Mitochondrial Dynamics Regulates Oxidative Metabolism in Leydig Tumor Cells

CECILIA PODEROSO; CRISTINA PAZ; KATIA E. HELFENBERGER; ERNESTO J. PODESTA

The Biochemistry of Oxidative Stress

Springer Nature

Lugar: New York; Año: 2016; p. 391 - 408

Steroidogenesis in Leydig cells is predominantly regulated by trophic hormone LH, whose signaling pathway involves PKA activation. PKA-mediated phosphorylation is involved in the induction and activation of steroidogenic acute regulatory (StAR) protein, which in turn activates the delivery of cholesterol from the outer to the inner mitochondrial membrane, the rate-limiting step in the biosynthesis of all steroid hormones. The access of cholesterol to the inner mitochondrial membrane allows its conversion to pregnenolone by cytochrome P450 side-chain cleavage enzyme. StAR-mediated access of cholesterol to the mitochondria and pregnenolone synthesis are common steps in the hormone-stimulated biosynthesis of steroid hormones. Mitochondria are cellular organelles with crucial roles including ATP synthesis, metabolic integration, ROS synthesis and apoptosis, all processes linked to steroidogenesis rates. Mitochondrial dynamics is then key to normal cell movement and function.
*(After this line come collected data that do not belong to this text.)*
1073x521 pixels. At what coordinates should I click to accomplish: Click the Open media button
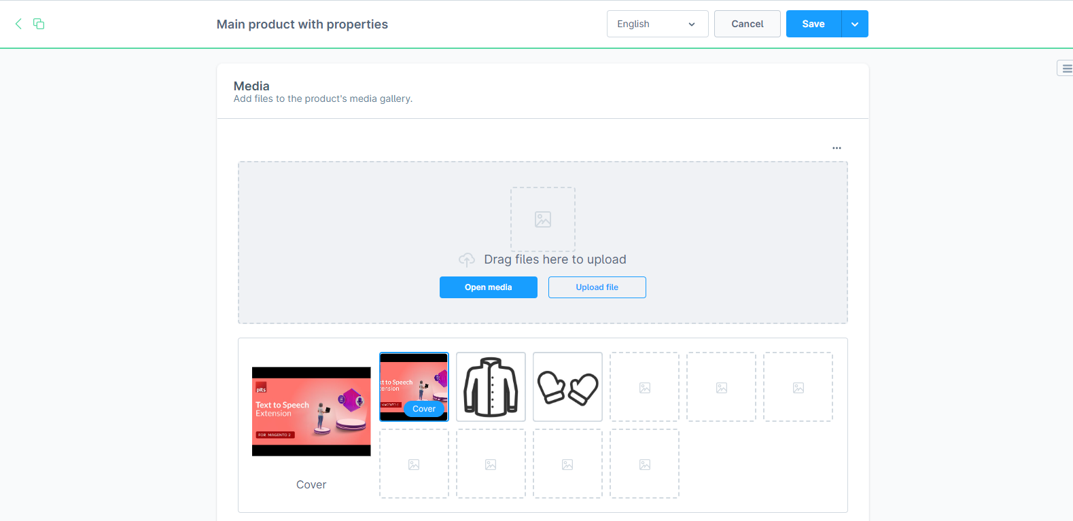[488, 287]
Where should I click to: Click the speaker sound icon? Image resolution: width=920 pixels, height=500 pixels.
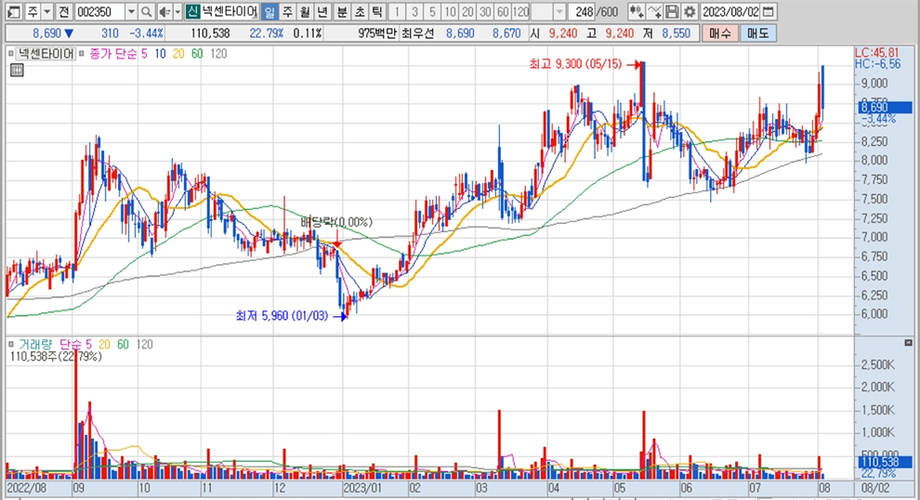pyautogui.click(x=163, y=12)
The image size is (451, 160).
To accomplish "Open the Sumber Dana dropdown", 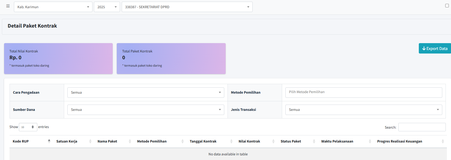I will (146, 110).
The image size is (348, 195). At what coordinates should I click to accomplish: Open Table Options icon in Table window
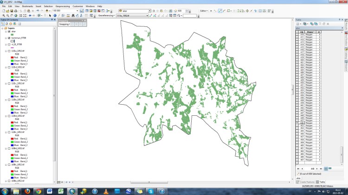point(297,24)
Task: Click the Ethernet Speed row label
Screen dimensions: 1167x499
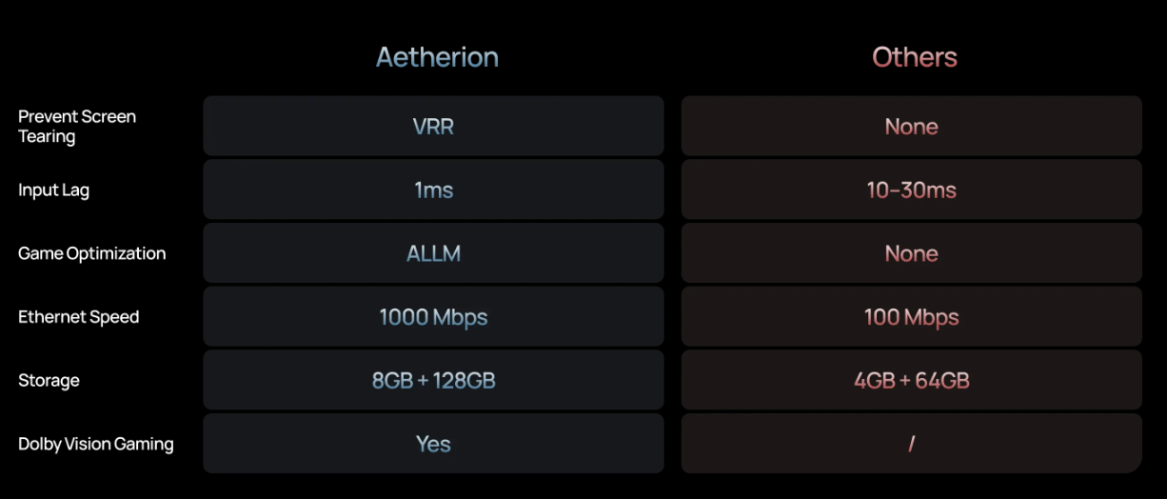Action: [x=79, y=317]
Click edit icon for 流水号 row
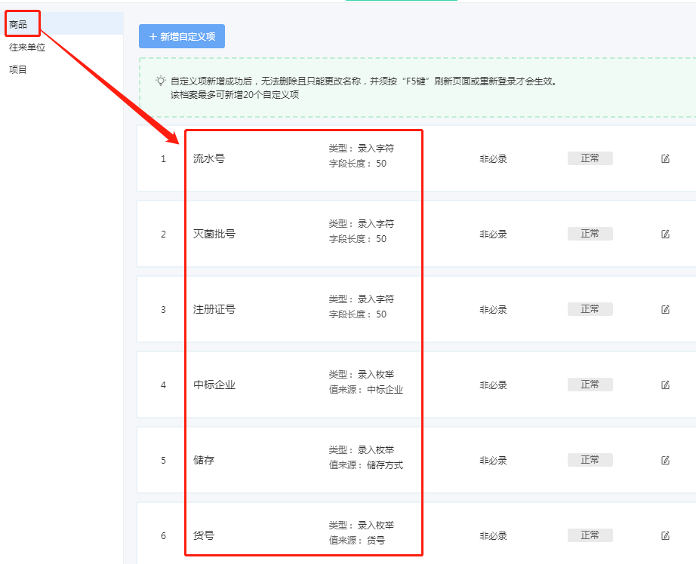 665,159
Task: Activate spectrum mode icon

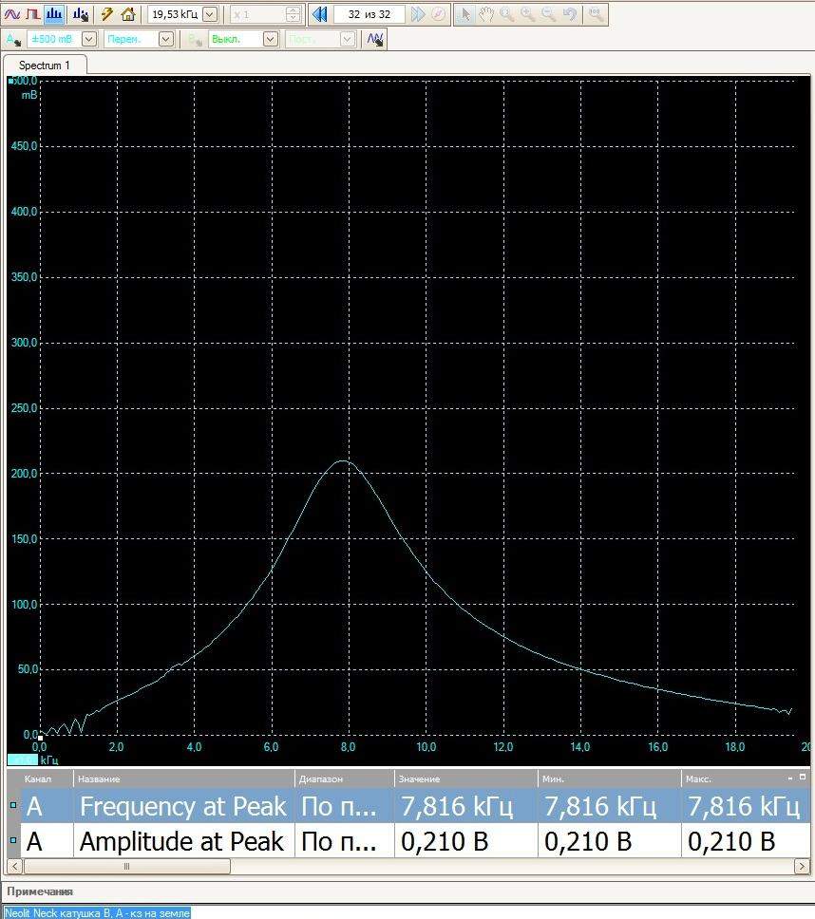Action: (55, 14)
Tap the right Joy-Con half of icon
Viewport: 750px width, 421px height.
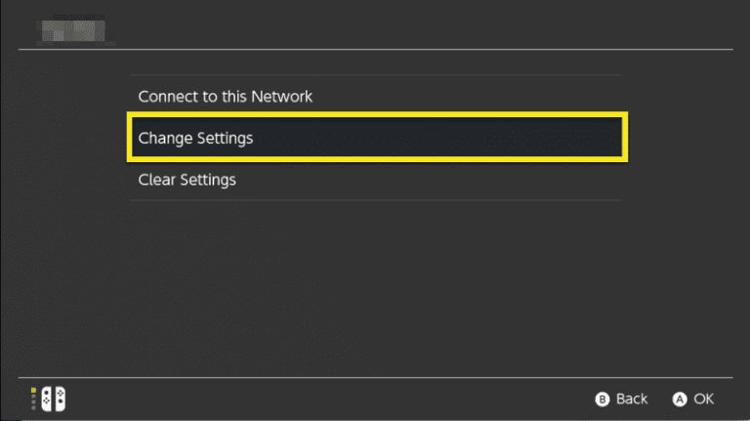coord(60,399)
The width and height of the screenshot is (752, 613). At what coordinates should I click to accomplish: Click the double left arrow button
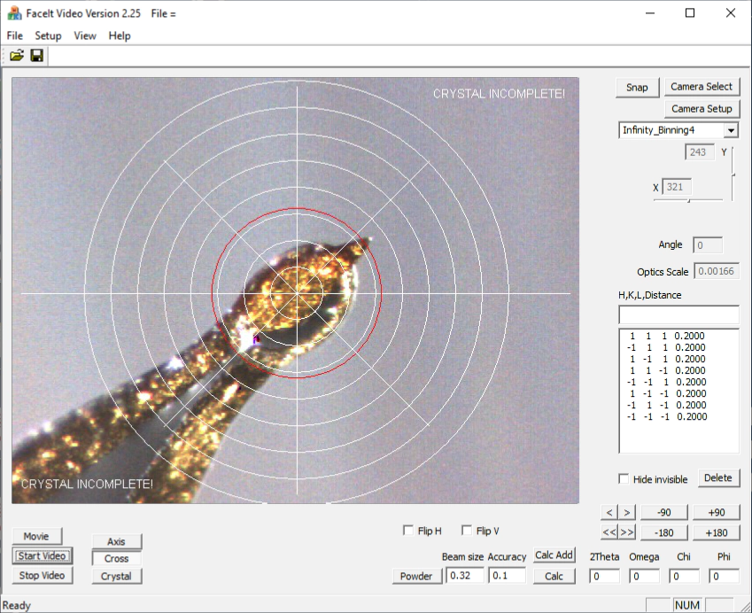point(609,532)
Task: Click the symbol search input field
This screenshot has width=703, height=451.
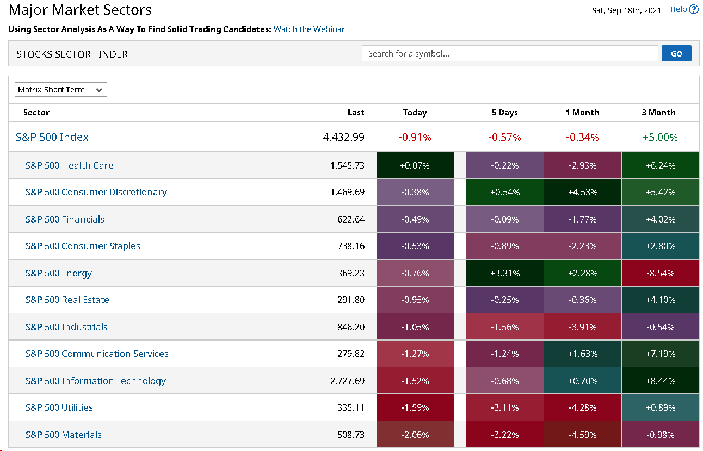Action: (x=510, y=53)
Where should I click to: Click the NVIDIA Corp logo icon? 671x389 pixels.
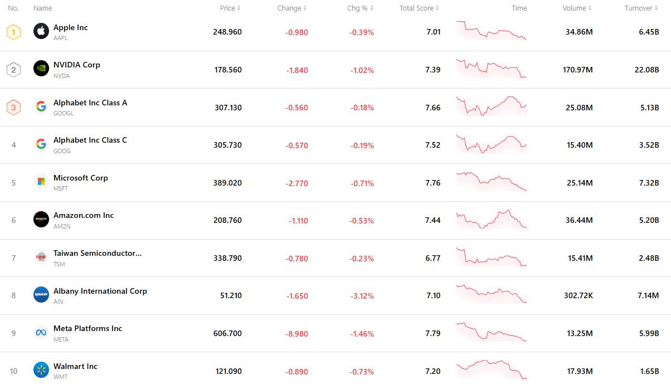click(41, 69)
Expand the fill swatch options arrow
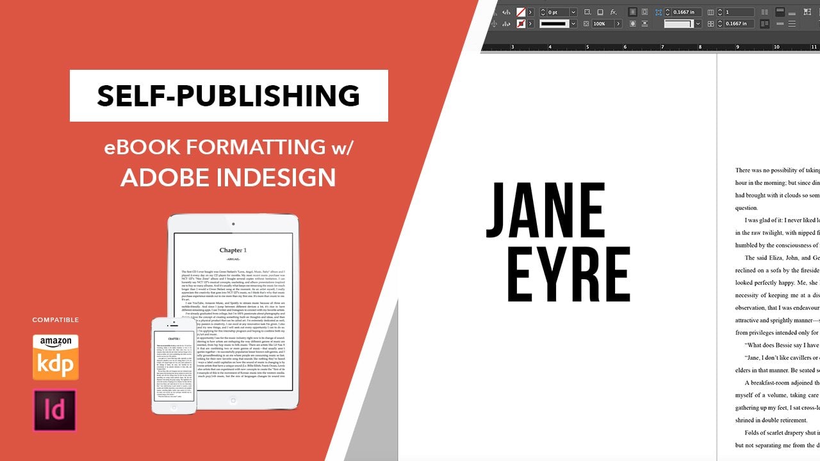Screen dimensions: 820x461 (x=530, y=12)
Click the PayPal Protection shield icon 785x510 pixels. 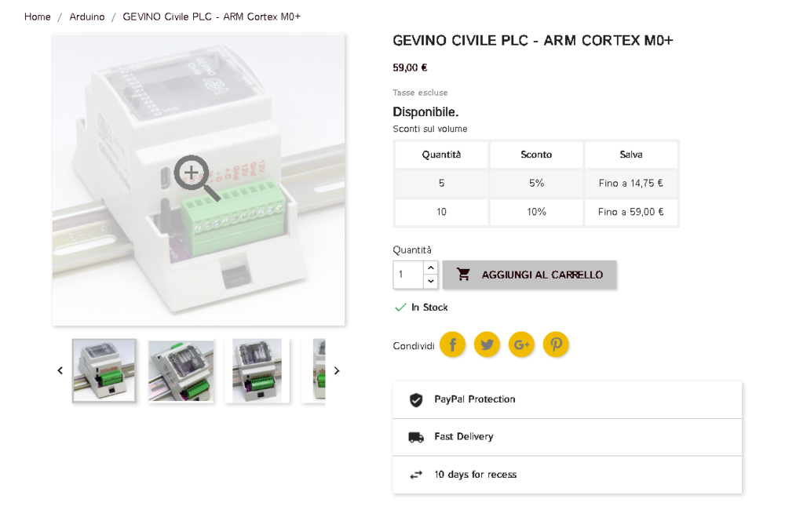pyautogui.click(x=416, y=399)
In this context, this chapter focuses on reviewing the contribution of mitochondrial dynamics to Leydig cell function and metabolism, including efficient steroid production, and intends to highlight the mechanisms underlying mitochondrial changes and the correct localization of key mitochondrial proteins to achieve maximal steroidogenesis after hormone stimulation.